Problem/Motivation

Annotations parsing is quite slow, but can be perfectly cached with FileCache (introduced by #2395143: YAML parsing is very slow, cache it with FileCache).

Proposed resolution

- Use FileCache for caching Annotations.

Remaining tasks

- Do it
- Fix test failures

User interface changes

- None

API changes

- None

Main Goal: Performance

Follow up from #2395143: YAML parsing is very slow, cache it with FileCache

Comments

anavarre’s picture

Issue tags: +Performance
fabianx’s picture

Issue summary: View changes
Priority: Normal » Major
Status: Active » Postponed
Parent issue: » #2395143: YAML parsing is very slow, cache it with FileCache
amateescu’s picture

Title: Use APCu for caching annotations in FileCache » Use FileCache for caching discovered annotations
Status: Postponed » Needs review
Issue tags: +D8 Accelerate Dev Days
StatusFileSize
new49.59 KB

This is the most important followup to #2395143: YAML parsing is very slow, cache it with FileCache so I want to try and see if my idea that we need to store a serialized annotation works better than the initial version of this code from #2395143: YAML parsing is very slow, cache it with FileCache.

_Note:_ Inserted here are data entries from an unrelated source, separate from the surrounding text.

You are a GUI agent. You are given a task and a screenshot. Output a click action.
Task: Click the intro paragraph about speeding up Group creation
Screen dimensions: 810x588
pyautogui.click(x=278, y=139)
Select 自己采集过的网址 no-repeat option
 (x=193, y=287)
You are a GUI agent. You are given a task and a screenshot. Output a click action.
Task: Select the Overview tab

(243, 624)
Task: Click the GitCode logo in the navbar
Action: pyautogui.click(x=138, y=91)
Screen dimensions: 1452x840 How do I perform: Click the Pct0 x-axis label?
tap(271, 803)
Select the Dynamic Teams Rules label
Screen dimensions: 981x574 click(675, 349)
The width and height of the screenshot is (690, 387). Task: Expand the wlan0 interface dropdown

Status: Needs review » Needs work

The last submitted patch, 3: 2447803.patch, failed testing.

amateescu’s picture

Status: Needs work » Needs review
StatusFileSize
new60.69 KB
new13.91 KB

Found the problem! Since image toolkit operation plugins were using a sub-namespace of image toolkit plugins, the file cache was returning image toolkit operation plugins next to image toolkit plugins, so ImageToolkitManager was getting plugin definitions that actually belonged to ImageToolkitOperationManager.

wim leers’s picture

@amateescu-debugging-skills++++

neclimdul’s picture

+++ b/core/lib/Drupal/Core/ImageToolkit/ImageToolkitOperationManager.php
@@ -46,7 +46,7 @@ class ImageToolkitOperationManager extends DefaultPluginManager implements Image
-    parent::__construct('Plugin/ImageToolkit/Operation', $namespaces, $module_handler, 'Drupal\Core\ImageToolkit\ImageToolkitOperationInterface', 'Drupal\Core\ImageToolkit\Annotation\ImageToolkitOperation');
+    parent::__construct('Plugin/ImageToolkitOperation', $namespaces, $module_handler, 'Drupal\Core\ImageToolkit\ImageToolkitOperationInterface', 'Drupal\Core\ImageToolkit\Annotation\ImageToolkitOperation');

similarity index 94%
rename from core/modules/system/src/Plugin/ImageToolkit/Operation/gd/Convert.php

rename from core/modules/system/src/Plugin/ImageToolkit/Operation/gd/Convert.php
rename to core/modules/system/src/Plugin/ImageToolkitOperation/gd/Convert.php

is this acceptable? Seems like a regression and moving files seems pretty disruptive.

amateescu’s picture

@neclimdul, investigation from @Berdir in the parent issue seems to suggest that using FileCache for annotations bring a very nice improvement, see #2395143-6: YAML parsing is very slow, cache it with FileCache and #2395143-131: YAML parsing is very slow, cache it with FileCache, so IMO the disruption is acceptable.

neclimdul’s picture

I guess that's an argument for the disruption. is it valid for the regression?

fabianx’s picture

After discussing in IRC, an alternate approach would be to:

- use one prefix / collection per plugin manager asking for annotations in the file cache

That way we should avoid the mix-up in the caches and be more clean.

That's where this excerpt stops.